VERT :

Il fallait eaux-usées. De plus en plus évoquée comme une piste à développer pour économiser l’eau, la réutilisation des eaux usées est une solution intéressante dans un contexte de stress hydrique – à condition d’être associée à de vraies mesures de sobriété.

Qu’est-ce que la réutilisation des eaux usées traitées ?

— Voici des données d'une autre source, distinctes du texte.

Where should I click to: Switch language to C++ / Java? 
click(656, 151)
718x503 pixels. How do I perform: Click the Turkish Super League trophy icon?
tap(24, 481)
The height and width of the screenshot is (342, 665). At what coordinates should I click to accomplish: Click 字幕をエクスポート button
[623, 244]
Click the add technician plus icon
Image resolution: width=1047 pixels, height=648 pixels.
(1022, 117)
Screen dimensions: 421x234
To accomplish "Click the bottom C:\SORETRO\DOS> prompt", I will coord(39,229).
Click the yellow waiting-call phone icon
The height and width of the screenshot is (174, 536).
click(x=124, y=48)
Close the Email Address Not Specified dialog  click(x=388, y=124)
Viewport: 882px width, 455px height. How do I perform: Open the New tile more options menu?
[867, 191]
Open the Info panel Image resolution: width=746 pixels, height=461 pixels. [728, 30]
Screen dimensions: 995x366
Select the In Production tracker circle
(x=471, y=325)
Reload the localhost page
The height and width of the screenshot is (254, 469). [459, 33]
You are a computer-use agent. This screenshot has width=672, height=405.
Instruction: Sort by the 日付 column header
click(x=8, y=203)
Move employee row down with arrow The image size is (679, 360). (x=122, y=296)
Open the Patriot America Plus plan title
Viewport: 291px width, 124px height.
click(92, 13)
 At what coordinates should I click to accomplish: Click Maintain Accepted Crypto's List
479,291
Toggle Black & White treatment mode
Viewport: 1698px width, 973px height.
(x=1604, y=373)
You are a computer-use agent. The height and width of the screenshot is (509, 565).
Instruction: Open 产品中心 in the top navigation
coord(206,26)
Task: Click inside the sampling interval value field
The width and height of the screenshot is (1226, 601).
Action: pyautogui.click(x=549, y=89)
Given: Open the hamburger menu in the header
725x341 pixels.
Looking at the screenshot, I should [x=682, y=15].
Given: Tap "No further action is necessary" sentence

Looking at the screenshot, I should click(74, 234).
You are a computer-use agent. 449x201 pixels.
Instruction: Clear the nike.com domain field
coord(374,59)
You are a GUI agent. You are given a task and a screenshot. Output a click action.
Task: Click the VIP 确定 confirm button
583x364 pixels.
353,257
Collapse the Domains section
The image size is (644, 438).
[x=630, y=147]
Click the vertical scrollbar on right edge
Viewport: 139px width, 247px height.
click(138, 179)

Aussi appelé «Réut», ce dispositif consiste à récupérer les eaux traitées dans les stations d’épuration pour les réutiliser sans les rejeter dans les milieux naturels (rivières, fleuves, littoraux), comme c’est habituellement le cas. Ces eaux subissent des traitements supplémentaires selon les usages que l’on souhaite en faire.

Où en est-on en France ?

En France, les eaux usées traitées peuvent servir à l’irrigation agricole et à l’arrosage des espaces verts depuis 2010. Depuis mars 2022, un décret d’application de la loi «anti gaspillage pour une économie circulaire» autorise de nouveaux usages urbains comme le lavage de voirie ou l’hydrocurage (nettoyage des canalisations). En France, seulement 1% des eaux usées sont réutilisées, contre 8% pour l’Italie ou 14% en Espagne. Un retard qui s’explique par une vulnérabilité de longue date de ces pays aux sécheresses, contrairement à la France : «On n’a pas beaucoup développé ces dispositifs, tout simplement car on ne manquait pas suffisamment d’eau jusqu’à maintenant», explique à Vert Julie Mendret, chercheuse spécialisée dans le traitement de l’eau à l’Université de Montpellier. Le lent développement de ces dispositifs s’explique aussi par la longueur des procédures administratives (qui se font au cas par cas) et par des freins psychologiques : «Il y a une grande méconnaissance et incompréhension du procédé de la part du grand public ce qui pose le problème de l’acceptabilité sociale, ça peut parfois générer une réaction de dégoût», détaille la chercheuse.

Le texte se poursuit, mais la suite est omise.